CLN: clindamycin; ERY: erythromycin; NA: not assigned; P. acnes: Propionibacterium acnes.

The following data were extracted from the studies chosen: sample with P. acnes, sensitivity and resistance to clindamycin and erythromycin. Nadifloxacin was not found in any of the publications, only levofloxacin was tested, but its administration route meant it was ruled out for the study.7

Once these data had been selected, the odd ratio OR was calculated for each, and the upper limit and the statistical p value in each article.

Fig. 1 shows us how the mean OR is 1.24, with a 95% CI of 0.7048–2.3090. A total of 1770 patients was obtained from the 13 articles, with a range from 40 to 400 and a mean of 136.15; P. acnes was identified in 70% of the patients and resistance to treatment demonstrated in 43%, with sensitivity in 57%. Most of the articles were from different countries, except 2 from Chile (Schafer et al.12 and Gübelin et al.14) and 2 from Korea (Moon et al.8 and Song et al.17). The other countries were: México7 (González et al.), Japan9 (Ishida et al.), China10 (Luk et al.), France11 (Dumont-Wallon et al.), Sweden13 (Oprica et al.), Singapore15 (Tan et al.), Iran16 (Zandi et al.), Colombia18 (Mendoza et al.) and Turkey19 (Ergin et al.). The greatest resistance was observed between 2010 and 2012 (Table 1).


Acne is a frequent reason for consultation in our clinical practice.1 In recent years resistance to topical antibiotics has become evident in various publications, principally to topical erythromycin and clindamycin.4 However, in practice its clinical significance has not been fully clarified and they are still used in routine practice to manage these patients, principally for patients with papulo-postular acne. In our review of the literature, we observed that there are few publications containing strict criteria for demonstrating the resistance of P. acnes to topical antibiotics; 7 articles presented an OR greater than 1, which shows a tendency to bacterial resistance. We also found 2 studies which presented excellent sensitivity to antibiotics.14,17 In Song et al. study17 of 31 samples diagnosed with P. acnes, only one isolate was resistant to clindamycin, which moves the general mean of the studies towards sensitivity, and this is also demonstrated with the above mentioned analysis in all of the patients.

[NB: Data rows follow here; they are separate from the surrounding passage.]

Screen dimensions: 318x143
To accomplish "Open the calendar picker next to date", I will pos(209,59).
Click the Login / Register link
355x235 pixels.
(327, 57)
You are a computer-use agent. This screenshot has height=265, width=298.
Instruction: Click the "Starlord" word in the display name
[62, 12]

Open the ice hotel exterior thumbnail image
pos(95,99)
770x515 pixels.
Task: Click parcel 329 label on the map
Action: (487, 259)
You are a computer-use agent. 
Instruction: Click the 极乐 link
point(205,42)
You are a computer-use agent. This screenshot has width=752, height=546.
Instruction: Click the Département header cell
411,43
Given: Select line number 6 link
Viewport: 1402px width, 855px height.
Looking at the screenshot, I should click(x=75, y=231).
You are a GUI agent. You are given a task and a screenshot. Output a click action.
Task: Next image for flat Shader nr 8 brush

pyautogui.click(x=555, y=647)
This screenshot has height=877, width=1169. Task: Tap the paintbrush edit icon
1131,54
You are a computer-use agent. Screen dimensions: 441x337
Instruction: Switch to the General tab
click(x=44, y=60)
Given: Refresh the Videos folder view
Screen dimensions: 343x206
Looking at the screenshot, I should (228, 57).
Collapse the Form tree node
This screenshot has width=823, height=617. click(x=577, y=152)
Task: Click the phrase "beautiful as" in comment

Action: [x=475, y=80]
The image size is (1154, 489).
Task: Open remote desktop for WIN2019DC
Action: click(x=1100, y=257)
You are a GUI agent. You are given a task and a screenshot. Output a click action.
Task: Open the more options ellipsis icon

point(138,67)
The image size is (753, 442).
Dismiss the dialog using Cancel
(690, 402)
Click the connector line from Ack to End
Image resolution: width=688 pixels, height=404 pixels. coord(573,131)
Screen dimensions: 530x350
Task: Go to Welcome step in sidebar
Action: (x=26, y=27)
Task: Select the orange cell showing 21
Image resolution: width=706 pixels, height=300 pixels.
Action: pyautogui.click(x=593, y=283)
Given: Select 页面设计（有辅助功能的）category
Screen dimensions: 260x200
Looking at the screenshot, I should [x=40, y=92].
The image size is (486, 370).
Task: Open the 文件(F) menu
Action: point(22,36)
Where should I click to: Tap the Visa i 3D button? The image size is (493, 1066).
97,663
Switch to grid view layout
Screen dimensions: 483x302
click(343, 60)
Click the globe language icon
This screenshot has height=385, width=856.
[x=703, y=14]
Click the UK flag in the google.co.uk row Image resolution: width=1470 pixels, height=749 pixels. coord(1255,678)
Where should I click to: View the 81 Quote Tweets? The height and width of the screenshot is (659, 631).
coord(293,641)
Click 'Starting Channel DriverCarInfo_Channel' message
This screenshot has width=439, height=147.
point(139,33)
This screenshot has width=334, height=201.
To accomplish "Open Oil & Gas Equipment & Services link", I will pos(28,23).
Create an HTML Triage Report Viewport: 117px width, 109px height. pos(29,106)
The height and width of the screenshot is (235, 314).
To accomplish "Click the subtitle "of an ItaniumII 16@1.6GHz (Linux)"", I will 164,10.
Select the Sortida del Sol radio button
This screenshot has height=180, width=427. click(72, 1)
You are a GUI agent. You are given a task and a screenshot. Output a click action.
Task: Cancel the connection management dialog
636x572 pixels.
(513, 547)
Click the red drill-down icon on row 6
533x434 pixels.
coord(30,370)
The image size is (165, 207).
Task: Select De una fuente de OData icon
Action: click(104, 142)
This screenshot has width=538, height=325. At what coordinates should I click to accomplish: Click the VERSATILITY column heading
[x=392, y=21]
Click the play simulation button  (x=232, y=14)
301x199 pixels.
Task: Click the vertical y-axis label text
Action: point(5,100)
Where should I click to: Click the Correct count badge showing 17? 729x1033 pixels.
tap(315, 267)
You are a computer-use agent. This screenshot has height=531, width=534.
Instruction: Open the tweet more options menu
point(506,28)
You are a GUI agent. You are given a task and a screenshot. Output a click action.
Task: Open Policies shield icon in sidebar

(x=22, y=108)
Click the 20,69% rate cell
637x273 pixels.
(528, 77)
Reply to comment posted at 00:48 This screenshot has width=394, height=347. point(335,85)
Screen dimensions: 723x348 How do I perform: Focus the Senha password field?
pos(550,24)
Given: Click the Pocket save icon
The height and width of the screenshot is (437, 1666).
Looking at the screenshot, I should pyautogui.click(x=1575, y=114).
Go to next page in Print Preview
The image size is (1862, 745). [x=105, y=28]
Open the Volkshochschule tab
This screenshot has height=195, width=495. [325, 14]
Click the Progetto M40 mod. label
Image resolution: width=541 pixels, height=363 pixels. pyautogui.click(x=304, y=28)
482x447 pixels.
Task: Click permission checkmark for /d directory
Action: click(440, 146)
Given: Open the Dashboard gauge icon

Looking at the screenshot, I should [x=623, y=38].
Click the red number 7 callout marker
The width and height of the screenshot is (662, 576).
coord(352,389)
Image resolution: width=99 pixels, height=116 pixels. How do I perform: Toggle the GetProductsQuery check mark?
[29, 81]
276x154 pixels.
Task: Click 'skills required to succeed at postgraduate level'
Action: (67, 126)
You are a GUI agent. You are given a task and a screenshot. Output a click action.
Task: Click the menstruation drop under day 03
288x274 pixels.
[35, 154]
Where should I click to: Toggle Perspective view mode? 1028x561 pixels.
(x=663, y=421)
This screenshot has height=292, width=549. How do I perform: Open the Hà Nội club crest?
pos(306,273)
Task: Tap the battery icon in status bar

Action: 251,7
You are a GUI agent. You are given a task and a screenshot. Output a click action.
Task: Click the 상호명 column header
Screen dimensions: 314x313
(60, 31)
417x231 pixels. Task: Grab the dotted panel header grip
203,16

Erythromycin and clindamycin are the 2 topical antibiotics which all the articles tested. In the case of erythromycin, the mean resistance percentage in all the publications is 30%, with a maximum of 73.6% in Dumont-Wallon et al. study11 and nil resistance Song et al. study.17 The case of clindamycin is similar, with a resistance mean of 25.5% and a maximum of 53% in Luk et al. study10 with a minimum of 3% in the aforementioned study by Song et al.17

We should highlight that despite the fact that there is a statistical tendency towards bacterial resistance, it is very weak and clinically the topical treatment might fail; however it should be remembered that the combination of topical antibiotics with benzoyl peroxide, as indicated in the treatment guidelines, reduces the incidence of resistance. Recent publications confirm that patients with resistant P. acnes have a clinical benefit if the area is washed with benzoyl peroxide at 6% for 20s before treatment with the topical antibiotic, this reduces bacterial resistance considerably (1 log after one week's treatment and at least 2 log after 3 weeks of treatment).20 In our country, the commercial presentation of benzoyl peroxide at 5% can be found in combination with topical antibiotics, which helps dermatologists to achieve a good therapeutic response in their patients.

We observed that there are few studies that would have made cultures of P. acnes, and those available had an evidence grade IIIB, therefore it is imperative to perform more rigorous clinical–microbiological studies with scientific evidence for a highly prevalent disease like acne vulgaris.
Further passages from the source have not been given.